J.-P. G. – C’est certain, mais les avocats ne sont pas les seuls concernés. C’est un aussi un changement profond pour les juges. Le parquet aura un rôle nouveau, à côté de son rôle traditionnel d’autorité de poursuite. Il conclura avec les entreprises des transactions pénales sans reconnaissance de responsabilité. C’est très différent de l’actuelle comparution sur reconnaissance volontaire de culpabilité. Et cela, dans des domaines techniques où les enjeux sont importants. Certains se posent d’ailleurs la question s’il ne devrait pas y avoir des juridictions spécialisées pour ces transactions pénales. Le président du tribunal de grande instance a également un rôle nouveau puisqu’il lui revient d’homologuer ces transactions. Et bien évidemment, c’est aussi un changement de paradigme pour l’avocat qui ne va plus seulement défendre son client, mais l’assister dans le traitement du risque pénal. Ainsi, les enquêtes internes au sein des entreprises, qui seront menées par des avocats soumis au secret professionnel, sont un élément-clé des programmes de compliance. Négocier une transaction pénale avec le parquet, sans reconnaissance de responsabilité, est également une nouveauté. Enfin, lorsque l’accord aura prévu de renforcer la conformité sous le contrôle de l’agence anticorruption, celle-ci fera appel à ce que les Américains appellent un « monitor ». Il peut s’agir d’un avocat spécialisé, nommé par l’autorité de régulation pour vérifier en son nom que le programme de conformité a bien été mis en place ou renforcé.

LPA – Quelle est la position des avocats sur ce texte ?

J.-P. G. – Les barreaux conservent une vision classique de l’avocat, dans son activité de défense. Cet avocat existe toujours, bien sûr, mais il n’est plus le seul depuis 1991 : à peu près la moitié du barreau parisien ne porte jamais la robe. Les élus de la profession sont souvent des avocats du contentieux, le barreau d’affaires est moins présent dans nos instances représentatives. On entend parfois que l’avocat pourrait « perdre son âme » avec ces nouvelles activités. Nous sommes cependant nombreux à penser qu’il n’en est rien. Ces activités peuvent être exercées dans le plein respect de notre déontologie. C’est le socle commun des activités de défense et de conseil. La profession d’avocat est, à maints égards, en pleine mutation. Elle doit évoluer, dans le respect de nos valeurs. À Paris, le conseil de l’Ordre a dit que les enquêtes internes entrent dans le champ d’activité professionnelle de l’avocat et a récemment arrêté des recommandations déontologiques pour cette activité (annexe XXIV du RIBP).
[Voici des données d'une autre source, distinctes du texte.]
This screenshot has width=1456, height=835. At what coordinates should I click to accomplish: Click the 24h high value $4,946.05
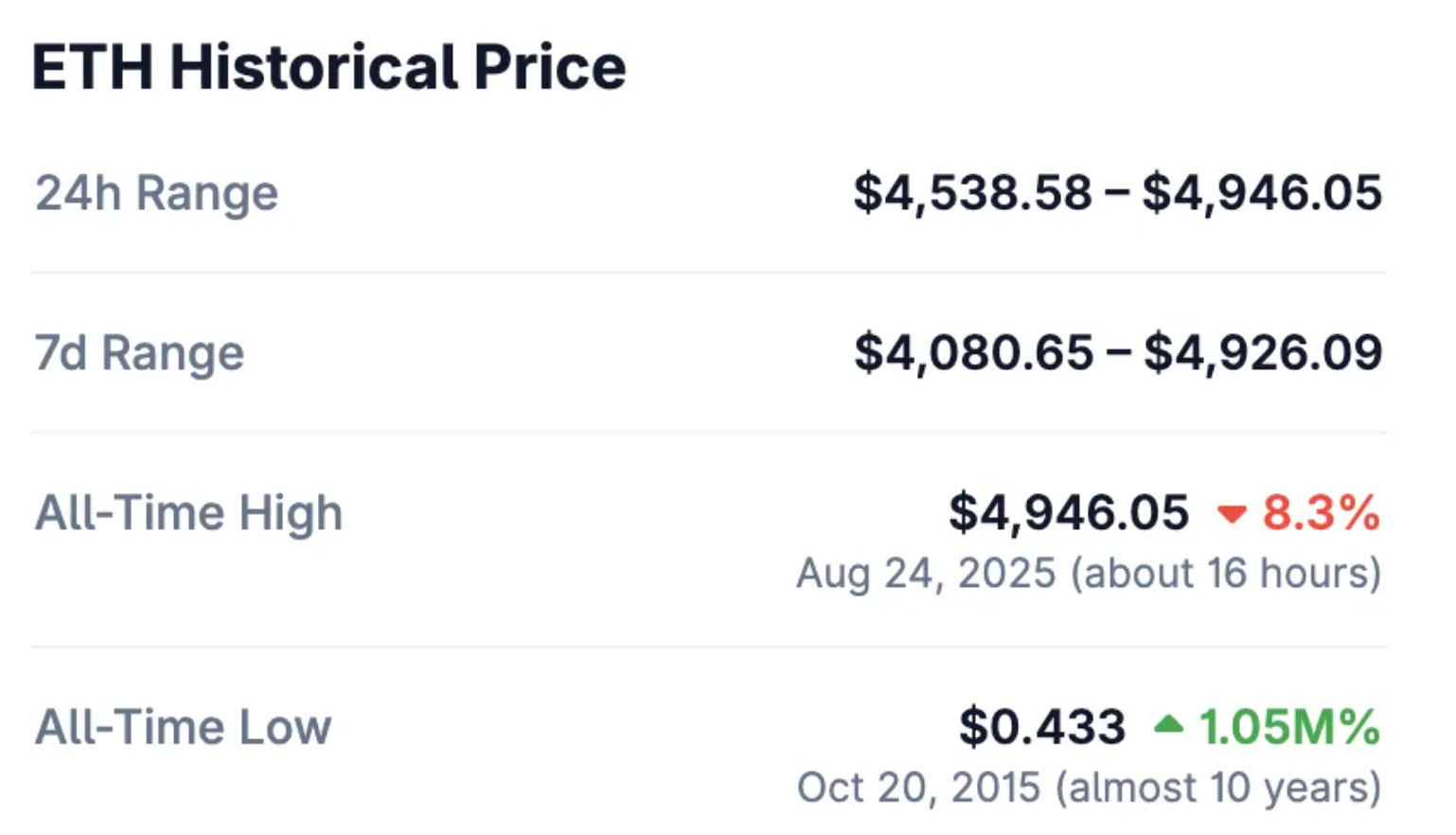[1262, 193]
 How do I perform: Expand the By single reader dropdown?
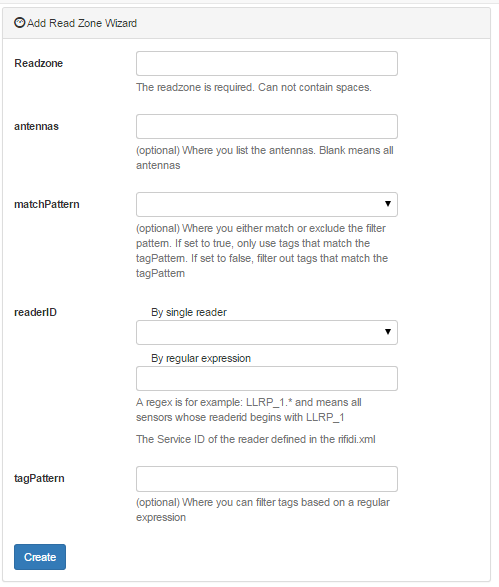click(267, 332)
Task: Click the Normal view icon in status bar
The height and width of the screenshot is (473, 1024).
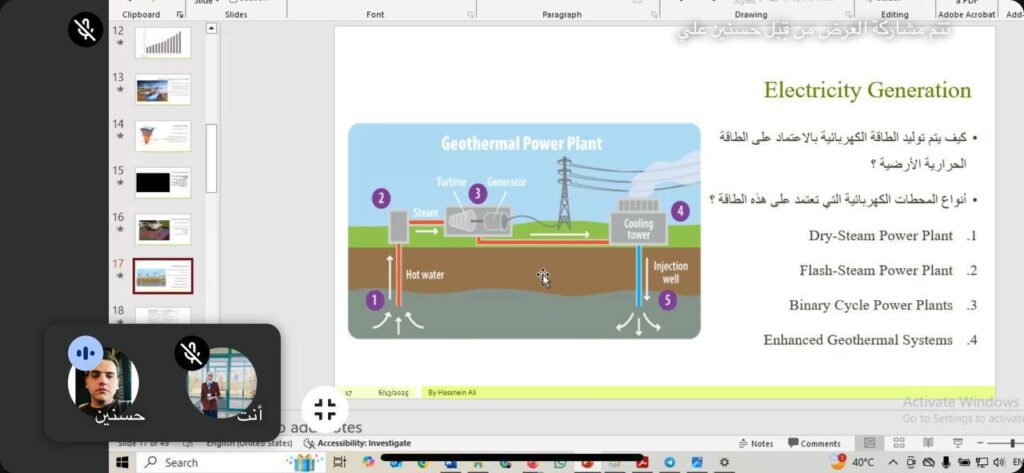Action: (x=869, y=443)
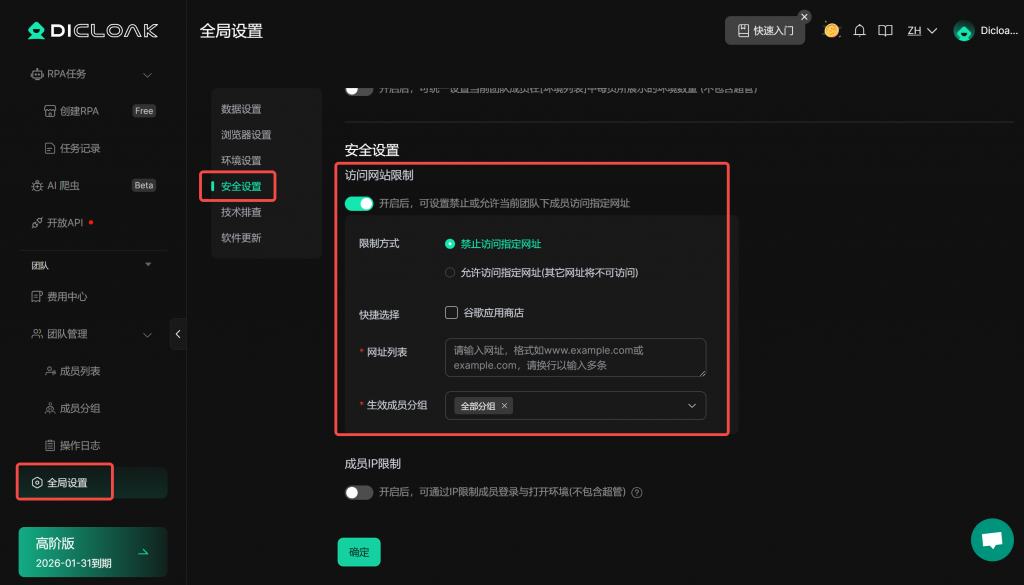Open the live chat support bubble
1024x585 pixels.
[991, 539]
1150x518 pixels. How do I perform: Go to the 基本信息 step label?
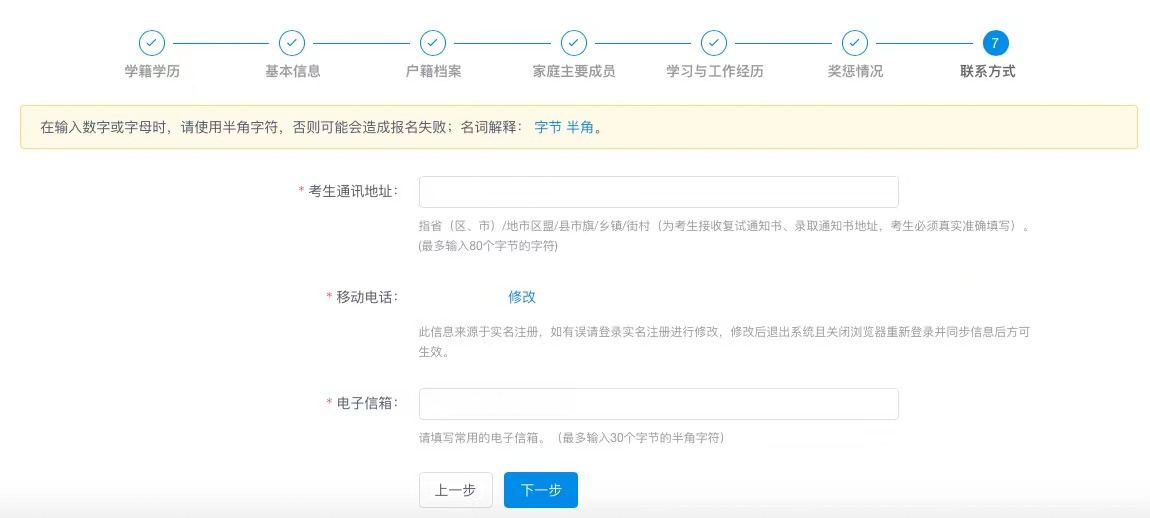(292, 72)
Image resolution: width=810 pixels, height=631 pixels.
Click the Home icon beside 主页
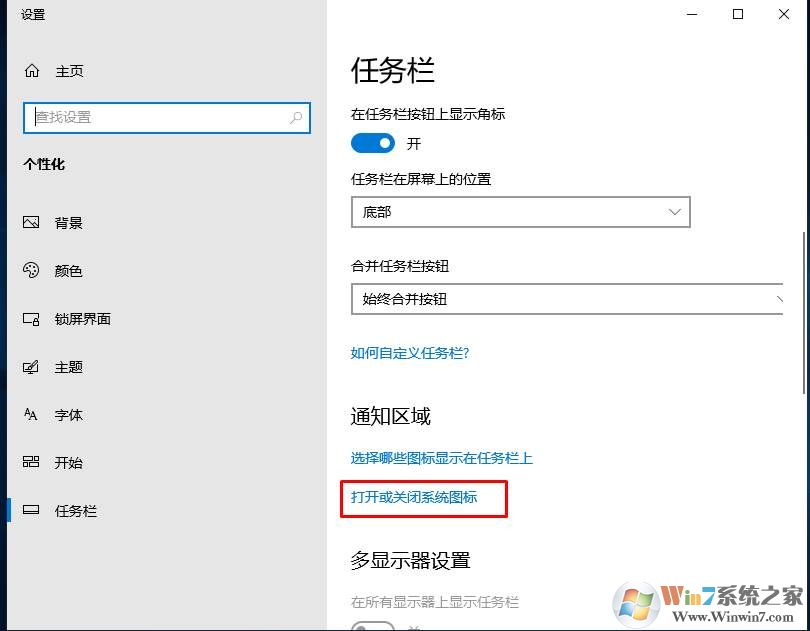point(32,70)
LPA – Le statut de lanceur d’alertes semble aussi avoir provoqué certains remous…

J.-P. G. – La question se pose de savoir si les lanceurs d’alerte profitent d’une trop grande notoriété. Cette recherche de notoriété pouvait être, pour eux, une manière de se protéger. À partir du moment où ils auront un statut, il y aura moins de raison de faire appel à la presse pour déclencher une affaire. Ce à quoi la profession s’est radicalement opposée c’est que dans les premiers projets de loi, les salariés exerçant dans une structure soumise au secret professionnel pouvaient être des lanceurs d’alertes. Ainsi, le salarié d’un cabinet d’avocats aurait pu devenir un lanceur d’alerte protégé. C’est totalement inconcevable puisque nos structures sont légalement soumises au secret professionnel. Ce point n’est cependant plus d’actualité puisqu’un amendement de la loi Sapin II exclut du statut de lanceur d’alerte un salarié violant le secret professionnel.